Consignes des exercices:
a) Répondez à ces questions sur l'extrait consacré à Sextus Roscius :
(i) De quel municipe Sextus Roscius était-il citoyen ?
(ii) Qui était l'avocat de son fils ?
(iii) Dans quel quartier de Rome a-t-il été retrouvé assassiné ?
b) Prolongez l'extrait sur Sextus Roscius à partir de sa dernière phrase.

Extrait:

---

Sextus Roscius

Sextus Roscius

Sextus Roscius (mort en 81 av. J.-C.) était un riche propriétaire foncier romain.

Le peu que l'on sache sur Sextus Roscius nous est appris par Cicéron, l'avocat de son fils : « Sextus Roscius, le père de mon client, était citoyen du municipe d'Ameria. De par sa naissance, son rang, ses moyens financiers il était facilement, non seulement dans sa ville mais même dans toute la contrée, le premier personnage ». (Sextus Roscius, pater huiusce, municeps Amerinus fuit, genere et nobilitate etpecunia non modo sui municipi verum etiam eius vicinitatis facile primus).

Sommaire

Un meurtre odieux

Les calendes de juin de l'année 671 (81 av. J.-C.) avaient été fixées par Sylla, qui venait de s'emparer du pouvoir à Rome — au sortir de la guerre civile — comme le terme des proscriptions et des confiscations. Vers le milieu de septembre de la même année, Sextus Roscius, un riche propriétaire terrien, citoyen d'Ameria, est retrouvé assassiné, de nuit, dans le quartier de Subure, l'un des bas-fonds les plus sordides de Rome et l'un des plus célèbres de toute l'Antiquité.

---

Matériel recueilli:
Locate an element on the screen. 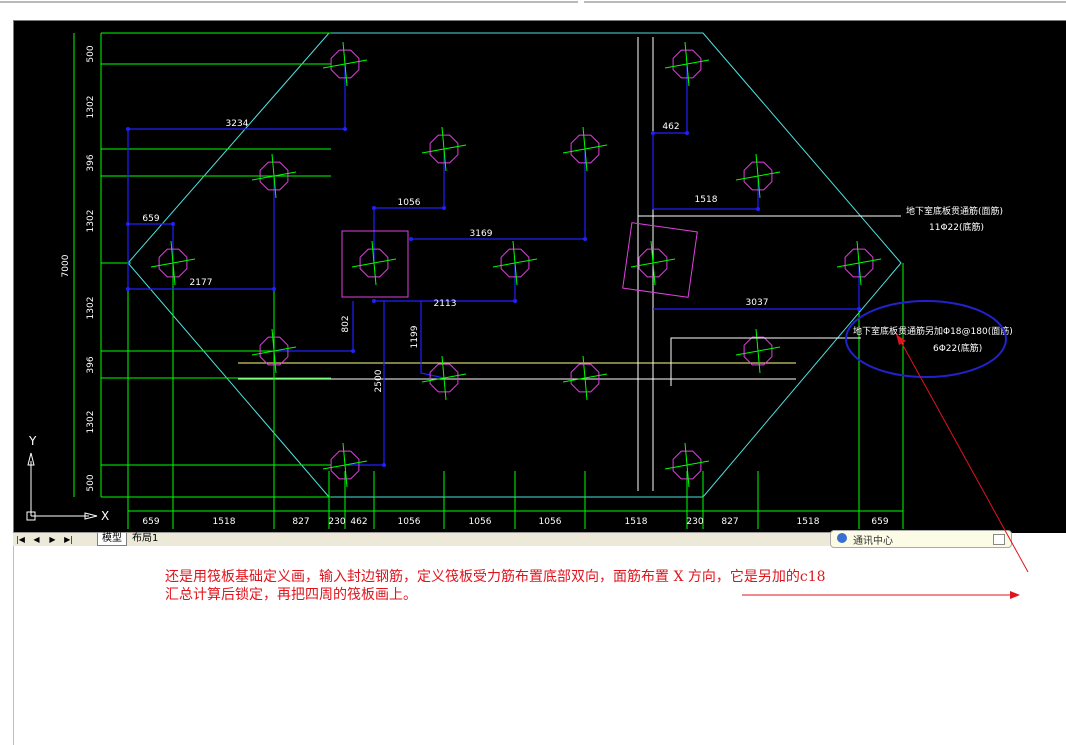  highlight-circle is located at coordinates (926, 339).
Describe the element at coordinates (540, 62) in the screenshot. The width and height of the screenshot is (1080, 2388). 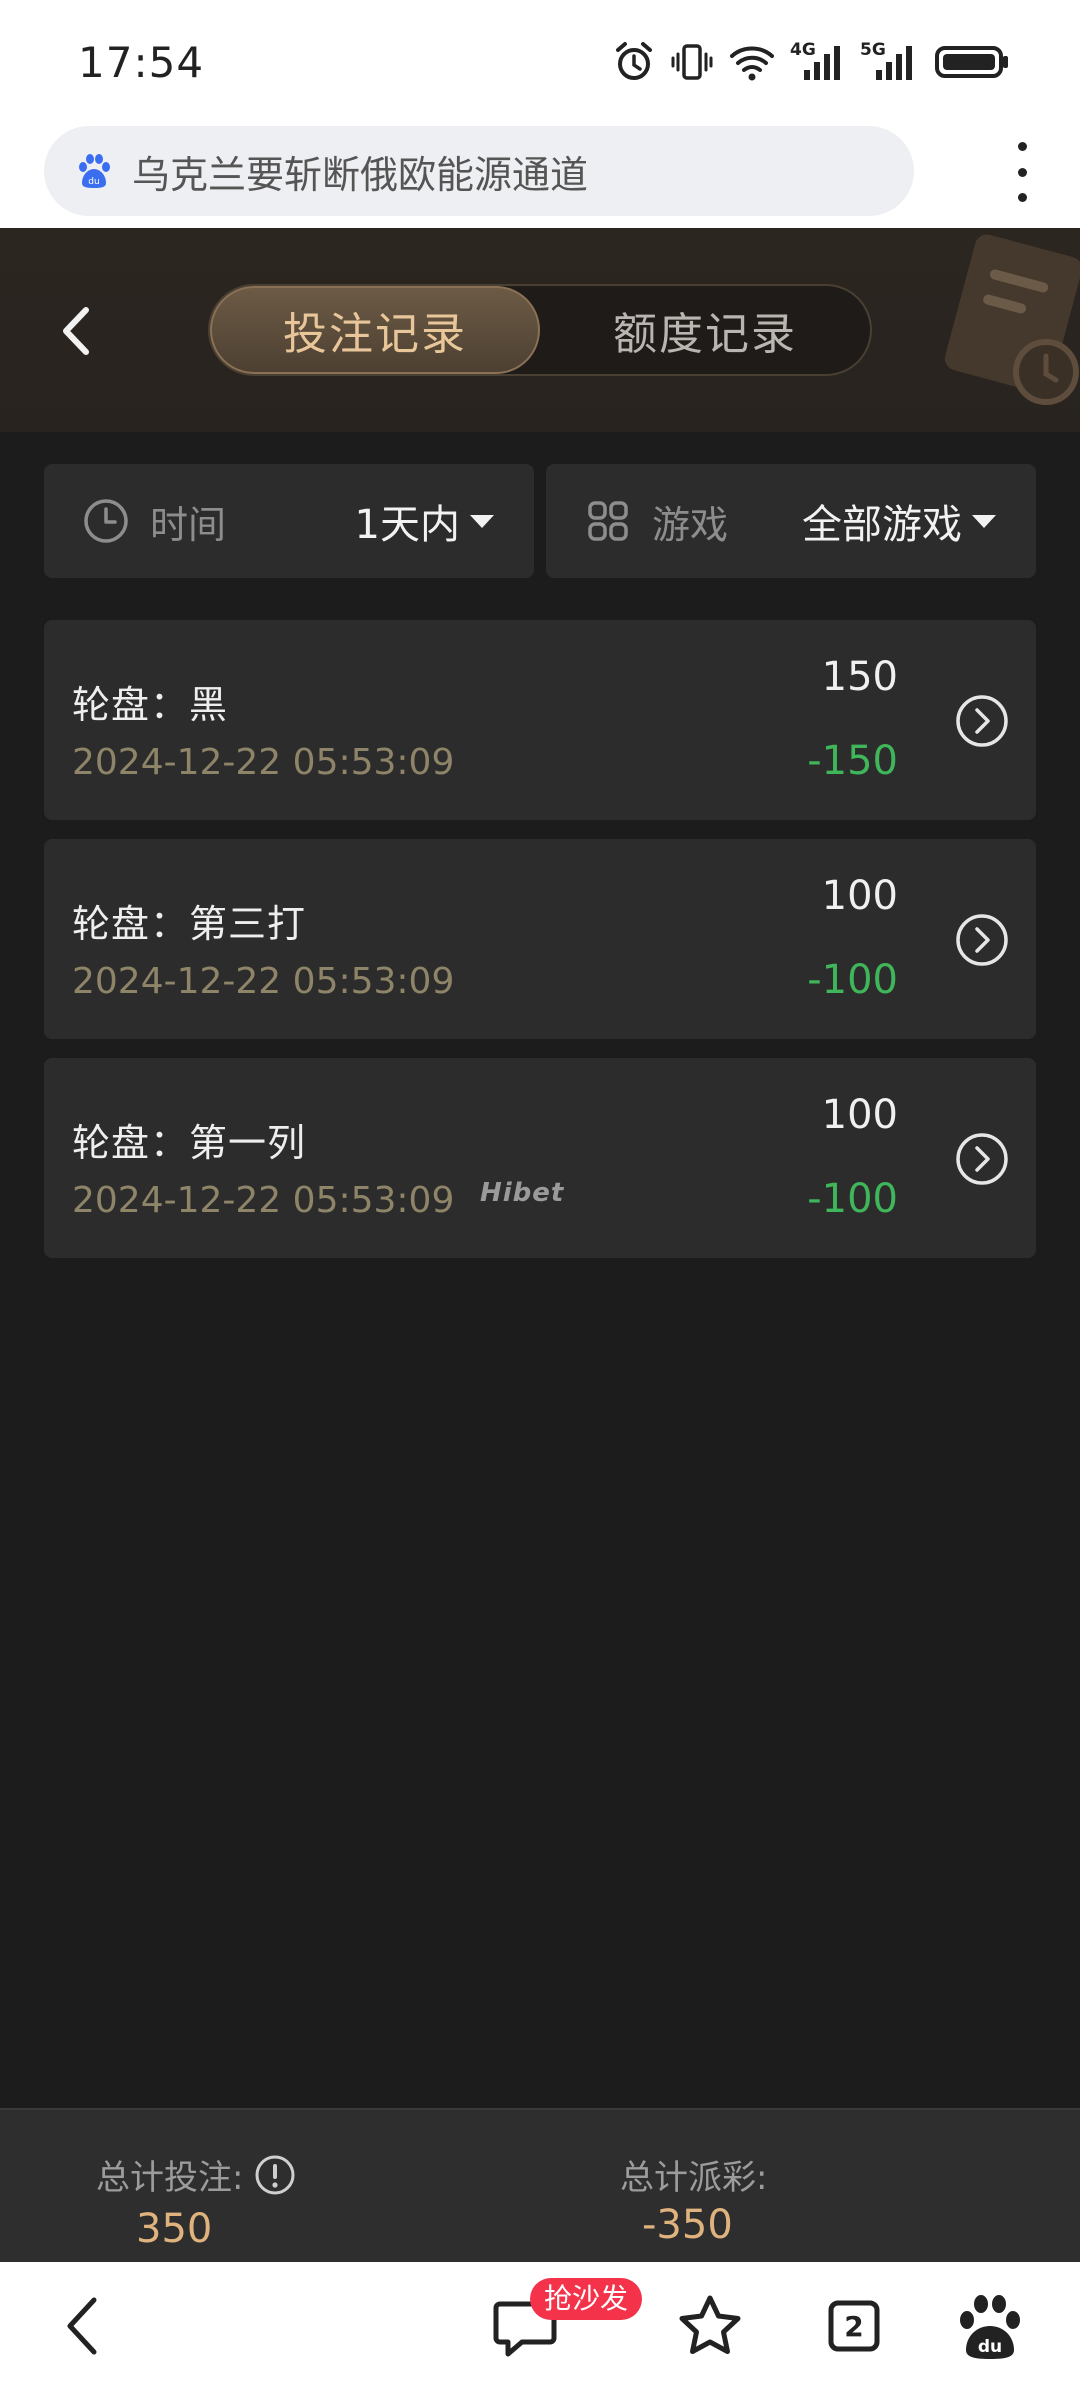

---

Réponses par exercice:
a)
(i) Ameria.
(ii) Cicéron.
(iii) Subure.

b)
Le suspect de ce crime n'est autre que Sextus Roscius, le propre fils de la victime, un jeune homme, dénué d'instruction, vivant dans les champs, étranger aux affaires, inconnu à Rome, qui est accusé de parricide, crime particulièrement grave dans le droit pénal romain. L'accusation est gravissime. En effet, si Roscius junior est reconnu coupable, il risque une mort atroce. À Rome, tuer son père était le pire des crimes. Le condamné était fouetté puis on l'enfermait dans un sac avec un chien affamé, un singe, un coq et un serpent. Enfin, le sac était jeté dans le Tibre.

Roscius était un homme très riche, dont les terres suscitaient de fortes convoitises. Sa fortune se montait à six millions de sesterces. Admis dans l'intimité de plusieurs familles illustres, comme les Caecilii Metelli, les Scipions, les Servilii, il s'était constamment montré favorable à la cause des nobles et avait toujours soutenu le parti de Sylla.

En fait, Sextus Roscius fils a été victime d'une machination tramée dans l'ombre par son propre cousin Capiton, jaloux, qui travaillait comme contremaître pour son oncle. Celui-ci fit donc assassiner, par son complice Magnus, son oncle et patron Sextus Roscius senior alors que ce dernier, sortant d'un banquet ivre et insouciant, rentrait paisiblement chez lui. Avec d'autres, ledit Magnus, qui habitait non loin du lieu de l'embuscade, « découvrit » le corps sans vie du riche propriétaire foncier. Il fit aussitôt prévenir son commanditaire Capiton en lui faisant parvenir l'épée du meurtre.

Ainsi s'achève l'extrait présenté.